7. An apparatus, as defined in claim 6, in which:

the apparatus includes metallic elements; and

the metallic elements are spaced a sufficient distance from the first electrode to isolate the RF energy generated by the RF source and avoid leakage thereof, thereby substantially confining the RF energy between the first and second electrodes.

8. An apparatus, as defined in claim 6, in which:

the blocks of each linear array of blocks are arranged side-by-side in close proximity.

9. An apparatus, as defined in claim 6, which includes:

at least one second actuator, the at least one second actuator being coupled to the first electrode to urge the first electrode toward the second electrode to maintain the first and second electrodes in engagement with the upper and lower surfaces of the wood stock during the travel of the stock through the curing zone.

10. An apparatus, as defined in claim 6, in which:

the blocks of each linear block array have rear surfaces; and which apparatus further includes:

a drive member connected to the rear surfaces of the blocks of each linear block array, each drive member being coupled to be driven by one of said drive motors.

11. An apparatus, as defined in claim 10, in which:

each drive member comprises an articulated, endless chain; the apparatus further including:

a sprocket adapted to be rotatably driven by each drive motor, each sprocket engaging one of the endless chains to drive the chain.

12. An apparatus, as defined in claim 11, in which:

the first and second electrodes are separated by an interelectrode spacing;

the endless chains are made of metal, the distance between the first electrode and each chain being greater than the interelectrode spacing; and

the sprockets are made of an electrically insulative material.

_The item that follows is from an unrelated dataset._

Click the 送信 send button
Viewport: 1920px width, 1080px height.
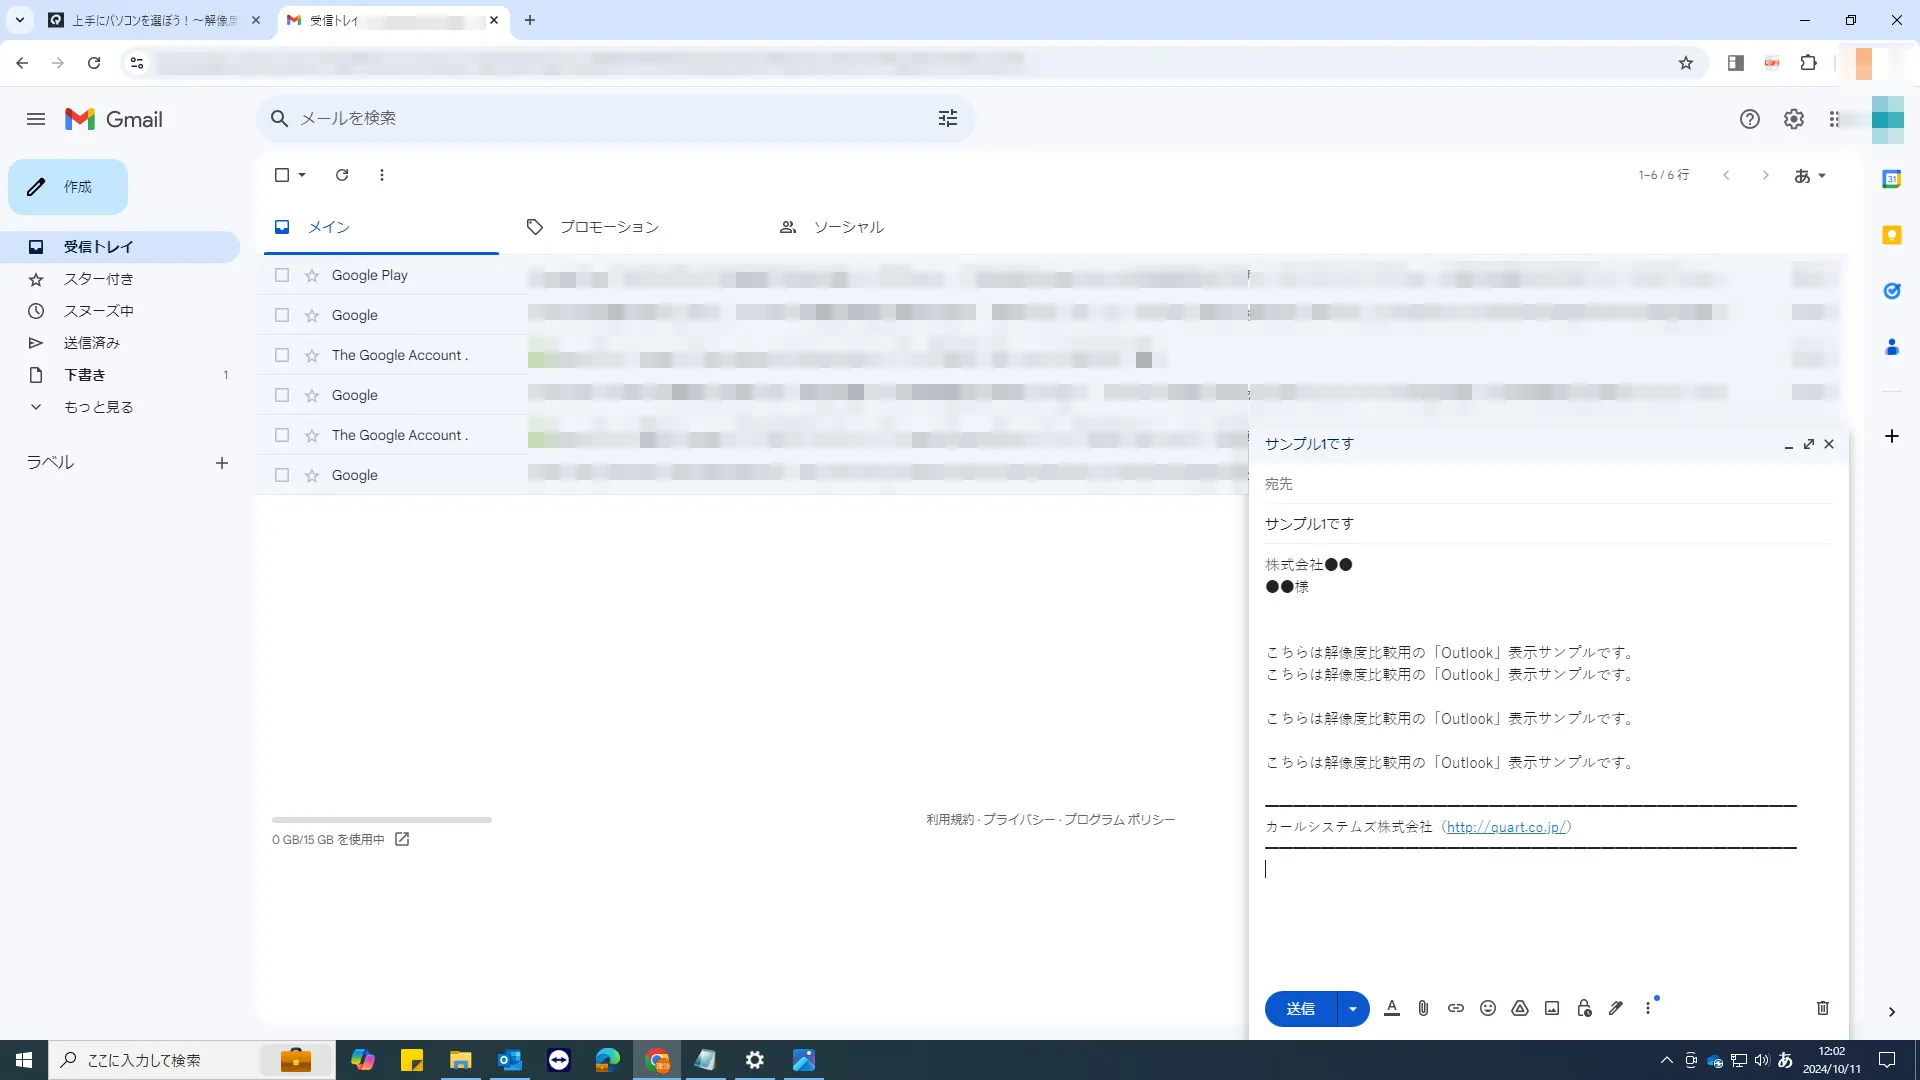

13. An apparatus, as defined in claim 6, in which:

each linear array of blocks is supported by a base, the base being made of an electrically insulative material.

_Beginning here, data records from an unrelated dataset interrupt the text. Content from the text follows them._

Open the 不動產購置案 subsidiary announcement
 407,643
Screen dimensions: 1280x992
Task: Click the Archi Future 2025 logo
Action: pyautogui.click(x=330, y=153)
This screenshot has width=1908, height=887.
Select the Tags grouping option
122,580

14. An apparatus, as defined in claim 6, in which:

the blocks of each linear array of blocks have a uniform height defined by upper and lower parallel surfaces; and

the first electrode has inner and outer transverse, parallel surfaces, the outer surface of the first electrode being disposed below the upper parallel surfaces of the blocks.

15. An apparatus, as defined in claim 14, in which:

the curing zone has a height less than the height of the blocks, the curing zone being disposed substantially symmetrically between the upper and lower surfaces of the blocks.

16. An apparatus, as defined in claim 6, in which:

the first electrode has an inner transverse surface, an outer transverse surface, a length and a width; and

the apparatus further includes:

a longitudinally extending bar of electrically insulative material attached to the outer surface of the first electrode, said bar having a length and a width substantially coextensive with the length and width of the first electrode.

17. An apparatus, as defined in claim 16, in which:

the electrically insulative bar has an upper transverse surface, the upper surface of the bar being disposed above the upper surfaces of the blocks.